The Matchbox Diary by Paul Fleischman, illustrated by Bagram Ibatoulline
Pick whatever you like the most. Then I’ll tell you its story.
The girl brings the old man a cigar box full of matchboxes. The old man tells her the box is full of stories – that it is his diary.
When the girl asks what a diary is, the old man replies:
A way to remember what happens to you. Usually it’s a book people write in. When I was your age, I had a lot I wanted to remember, but I couldn’t read or write. So I started this. Open the first one.
Each matchbox contains a small object that holds a memory for the old man. He shares them with the girl.
The first matchbox has an olive pit. The old man tells of when he was a child in Italy and his family was terribly poor. His mother would give him an olive pit to suck on when he was hungry if the didn’t have enough food.
One matchbox has a ticket to his first baseball game – in the United States – that he went to with his father. Another matchbox has printer’s letters – and the old man tells about learning typesetting and working with a printing press.
The final picture shows the girl in a seat on an airplane, putting two objects into compartments in an empty chocolates (or something like that) box – one of them is a printer’s letter.

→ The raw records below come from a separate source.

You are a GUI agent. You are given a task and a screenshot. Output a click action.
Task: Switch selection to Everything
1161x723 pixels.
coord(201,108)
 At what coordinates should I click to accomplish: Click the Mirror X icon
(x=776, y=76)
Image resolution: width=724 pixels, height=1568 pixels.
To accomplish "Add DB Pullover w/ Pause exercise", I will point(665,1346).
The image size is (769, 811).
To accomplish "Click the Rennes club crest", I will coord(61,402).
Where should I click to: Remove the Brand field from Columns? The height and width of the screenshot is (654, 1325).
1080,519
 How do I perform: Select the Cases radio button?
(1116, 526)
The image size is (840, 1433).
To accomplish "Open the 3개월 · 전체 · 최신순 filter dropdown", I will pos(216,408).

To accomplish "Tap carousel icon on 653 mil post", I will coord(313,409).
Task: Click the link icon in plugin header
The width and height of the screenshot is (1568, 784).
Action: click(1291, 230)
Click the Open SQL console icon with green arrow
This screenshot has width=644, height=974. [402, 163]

Through saved objects and stories from memories, readers learn about the life of the old man – from a poor boy in Italy, to traveling to the United State on a ship, to Ellis Island, to time as a migrant worker, to learning to read and write, to learning printing as a trade, and owning a bookshop.
This is a book with a sense of mystery and of history. It is also a story of a great-grandfather and great-granddaughter getting to know each other.